Complement versus Negation My earlier question became too long, so succinctly:
Suppose $P(C)=0.2.$ Its complement is $0.8;$ i.e., $P(C)^\complement=0.8.$
But what does $P(¬C)$ mean? I think I am mixing up the terms 'complement' and 'negation'?
 A: Informally, exactly the same thing is intended. We can think of events as sets (nowadays preferred) or as assertions (we got $4$ or more heads). The complement $A^c$ of an event $A$ is the set language version of "$A$ doesn't occur." The assertion version is to say that "not $A$" occurs, or, in symbols, that  $\lnot A$ occurs.
A similar thing can happen with conjunction. In probability, it is usual to think of events as sets, so we ordinarily write $A\cap B$ for "$A$ and $B$." But some people still write $A\land B$, where $\land$ is the "and" of logic. 
Thus, in your example, $\Pr(C^c)=\Pr(\lnot C)=0.8$. 
A: 
Suppose $P(C)=0.2.$ Its complement is $0.8,$ i.e., $P(C)^\complement=0.8.$ But what does $P(¬C)$ mean?
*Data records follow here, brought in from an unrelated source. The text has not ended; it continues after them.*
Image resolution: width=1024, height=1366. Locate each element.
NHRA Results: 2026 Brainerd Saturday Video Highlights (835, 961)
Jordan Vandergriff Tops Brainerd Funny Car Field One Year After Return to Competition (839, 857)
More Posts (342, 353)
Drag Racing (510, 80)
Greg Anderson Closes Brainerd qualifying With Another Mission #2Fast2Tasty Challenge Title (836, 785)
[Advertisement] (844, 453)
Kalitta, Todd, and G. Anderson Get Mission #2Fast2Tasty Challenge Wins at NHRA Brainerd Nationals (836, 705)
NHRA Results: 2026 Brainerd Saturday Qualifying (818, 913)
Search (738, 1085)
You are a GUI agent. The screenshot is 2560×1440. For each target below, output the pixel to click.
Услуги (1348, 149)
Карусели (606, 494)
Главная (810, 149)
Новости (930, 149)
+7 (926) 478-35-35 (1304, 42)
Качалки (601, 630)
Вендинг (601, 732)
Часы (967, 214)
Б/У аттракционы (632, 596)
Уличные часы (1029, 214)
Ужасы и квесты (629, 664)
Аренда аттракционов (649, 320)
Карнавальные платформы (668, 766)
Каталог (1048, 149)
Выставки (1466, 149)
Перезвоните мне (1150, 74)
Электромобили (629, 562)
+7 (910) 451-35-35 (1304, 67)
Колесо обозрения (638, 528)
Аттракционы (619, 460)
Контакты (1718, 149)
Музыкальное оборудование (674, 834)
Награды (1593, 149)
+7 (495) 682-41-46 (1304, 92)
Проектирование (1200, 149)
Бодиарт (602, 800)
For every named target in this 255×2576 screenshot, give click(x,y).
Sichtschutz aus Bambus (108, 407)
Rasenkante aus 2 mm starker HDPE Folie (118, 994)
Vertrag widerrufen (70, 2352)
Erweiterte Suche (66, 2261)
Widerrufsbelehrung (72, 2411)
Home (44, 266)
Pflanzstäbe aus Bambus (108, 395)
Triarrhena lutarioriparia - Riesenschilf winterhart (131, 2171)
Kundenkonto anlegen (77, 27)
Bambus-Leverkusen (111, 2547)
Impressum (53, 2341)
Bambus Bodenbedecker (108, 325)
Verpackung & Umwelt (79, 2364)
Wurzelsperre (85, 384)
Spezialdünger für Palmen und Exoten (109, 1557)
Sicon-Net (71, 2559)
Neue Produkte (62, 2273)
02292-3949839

I think I am mixing up the term complement and negation?

The negation of the sentence $$P(C)=0.2$$ is $$P(C)\ne0.2,$$ whereas the complement of the event (set) $$C$$ is $$C^\complement.$$

The negation of a tautology is a contradiction;
on the other hand, the complement of the set of tautologies contains contingent sentences as well as contradictions.